Common arterial grafts used in coronary artery bypass grafting include internal thoracic artery (ITA), radial artery (RA) and right gastroepiploic artery (RGA) grafts; of these, the ITA has the best clinical outcome. Here, by analyzing the single-cell transcriptome of different arterial grafts, we suggest optimization strategies for the RA and RGA based on the ITA as a reference. Compared with the ITA, the RA had more lipid-handling-related CD36+ endothelial cells. Vascular smooth muscle cells from the RGA were more susceptible to spasm, followed by those from the RA; comparison with the ITA suggested that potassium channel openers may counteract vasospasm. Fibroblasts from the RA and RGA highly expressed GDF10 and CREB5, respectively; both GDF10 and CREB5 are associated with extracellular matrix deposition. Cell–cell communication analysis revealed high levels of macrophage migration inhibitory factor signaling in the RA. Administration of macrophage migration inhibitory factor inhibitor to mice with partial carotid artery ligation blocked neointimal hyperplasia induced by disturbed flow.
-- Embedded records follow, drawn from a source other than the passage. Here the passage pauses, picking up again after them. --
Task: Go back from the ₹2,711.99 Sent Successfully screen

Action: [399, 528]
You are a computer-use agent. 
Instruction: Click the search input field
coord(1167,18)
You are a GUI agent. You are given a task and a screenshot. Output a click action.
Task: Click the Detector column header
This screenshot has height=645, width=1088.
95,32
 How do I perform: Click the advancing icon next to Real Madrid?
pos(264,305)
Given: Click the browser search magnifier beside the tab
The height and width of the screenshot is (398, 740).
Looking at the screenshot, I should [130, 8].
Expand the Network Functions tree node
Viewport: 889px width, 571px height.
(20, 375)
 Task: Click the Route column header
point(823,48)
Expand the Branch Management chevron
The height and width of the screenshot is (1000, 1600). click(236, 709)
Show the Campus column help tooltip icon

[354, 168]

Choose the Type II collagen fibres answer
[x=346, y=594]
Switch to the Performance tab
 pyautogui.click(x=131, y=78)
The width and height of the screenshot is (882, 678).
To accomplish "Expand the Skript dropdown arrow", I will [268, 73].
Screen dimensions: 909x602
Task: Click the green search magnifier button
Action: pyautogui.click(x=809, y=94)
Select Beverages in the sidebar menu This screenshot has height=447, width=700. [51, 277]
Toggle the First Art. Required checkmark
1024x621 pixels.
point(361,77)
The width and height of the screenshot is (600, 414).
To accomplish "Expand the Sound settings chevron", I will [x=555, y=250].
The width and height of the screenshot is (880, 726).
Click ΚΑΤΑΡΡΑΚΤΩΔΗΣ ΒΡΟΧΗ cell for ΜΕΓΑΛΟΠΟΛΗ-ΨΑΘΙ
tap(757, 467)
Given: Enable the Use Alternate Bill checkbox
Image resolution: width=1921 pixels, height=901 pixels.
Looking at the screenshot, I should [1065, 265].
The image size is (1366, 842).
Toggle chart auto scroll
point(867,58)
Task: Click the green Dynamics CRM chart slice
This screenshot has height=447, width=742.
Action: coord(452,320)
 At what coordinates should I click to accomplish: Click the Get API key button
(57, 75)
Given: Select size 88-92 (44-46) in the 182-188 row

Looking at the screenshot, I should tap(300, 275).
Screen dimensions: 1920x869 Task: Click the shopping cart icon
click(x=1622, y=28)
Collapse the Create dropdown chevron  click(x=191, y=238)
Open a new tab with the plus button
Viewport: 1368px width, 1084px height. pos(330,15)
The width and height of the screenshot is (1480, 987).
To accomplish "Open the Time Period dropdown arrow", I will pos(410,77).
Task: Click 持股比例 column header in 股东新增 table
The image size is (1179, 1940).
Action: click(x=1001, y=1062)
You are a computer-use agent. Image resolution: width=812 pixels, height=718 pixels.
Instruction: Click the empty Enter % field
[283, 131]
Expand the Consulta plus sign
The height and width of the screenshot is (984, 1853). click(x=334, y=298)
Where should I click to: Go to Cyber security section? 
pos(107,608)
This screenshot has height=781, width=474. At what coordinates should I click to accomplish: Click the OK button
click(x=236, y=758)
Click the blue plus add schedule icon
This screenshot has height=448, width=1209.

Modulation of identified targets may have protective effects on arterial grafts. Based on comparative single-cell transcriptomics of arterial grafts deriving from internal thoracic, radial and right gastroepiploic arteries, Hu, Dai, Chang, et al. identify factors that might prevent extracellular matrix deposition and fibrosis and improve the outcomes of coronary artery bypass grafting.